Final answer:
Lenders must advise borrowers when the interest rate on an adjustable-rate mortgage (ARM) changes. ARMs have variable interest rates that can lead to fluctuating monthly payments, often starting with lower rates than fixed-rate loans. Communication between lenders and borrowers is key to ensure understanding of potential payment changes over the loan's term.
Step-by-step explanation:
When the interest rate on an adjustable-rate mortgage (ARM) changes, the lender is typically required to advise the borrower. This communication ensures borrowers are aware of any adjustments that might affect their monthly mortgage payments. An ARM offers an interest rate that varies with the market interest rates or rate of inflation, which can lead to changes in the repayment amount over the life of the loan. Borrowers often receive a lower initial interest rate with an ARM compared to a fixed-rate loan, as ARMs transfer the risk of rising inflation from the lender to the borrower, allowing for a lower initial risk premium.
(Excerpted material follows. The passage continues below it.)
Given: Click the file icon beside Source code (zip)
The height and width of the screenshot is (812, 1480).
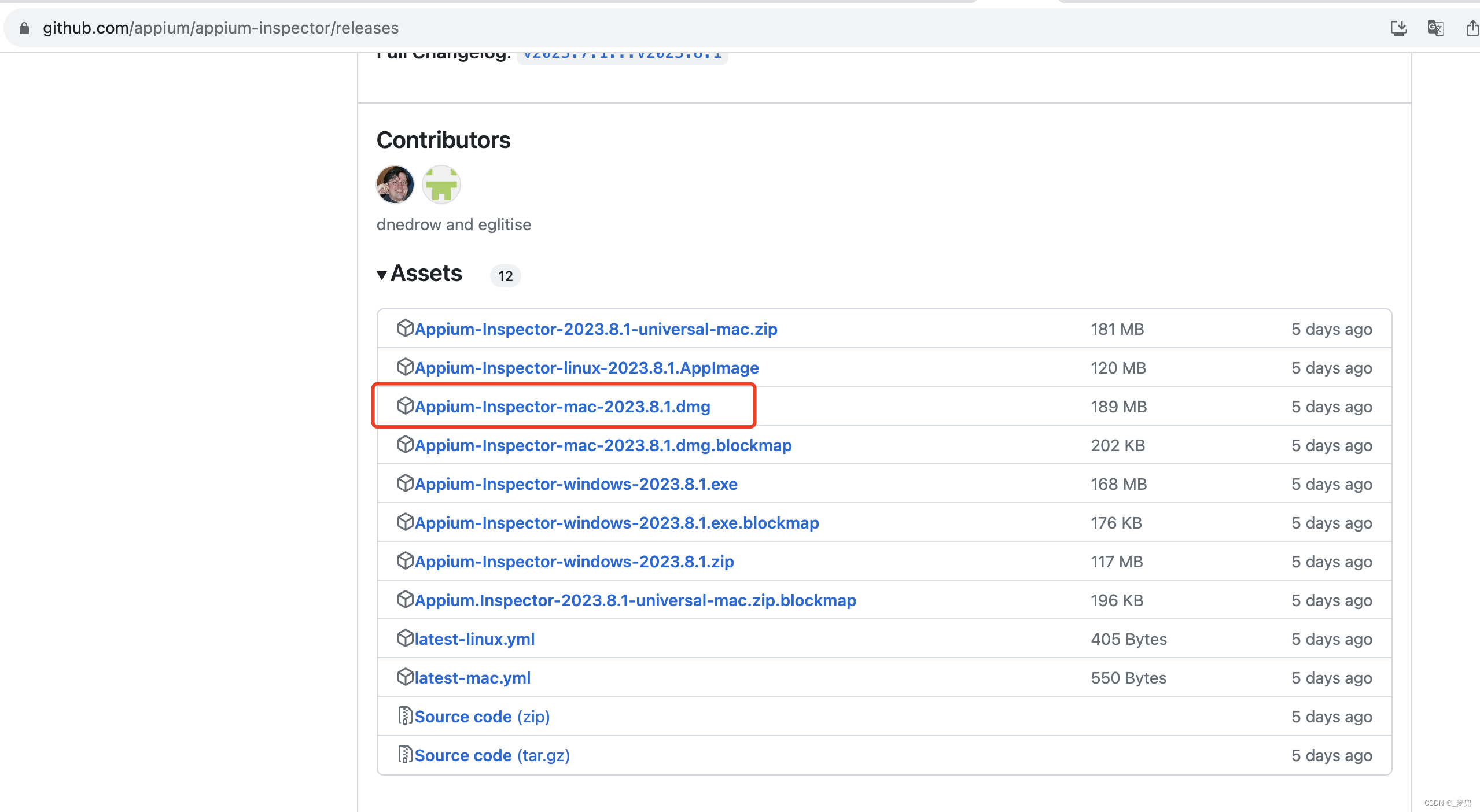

However, if market rates increase due to inflation, the borrower's interest rate and monthly payment could rise accordingly. It is crucial for borrowers to understand that the potential for rising payments exists when considering an ARM versus a fixed-rate mortgage. The variability inherent in ARMs can sometimes lead to unexpected payment increases, which should be clearly communicated by lenders to borrowers throughout the duration of the mortgage agreement.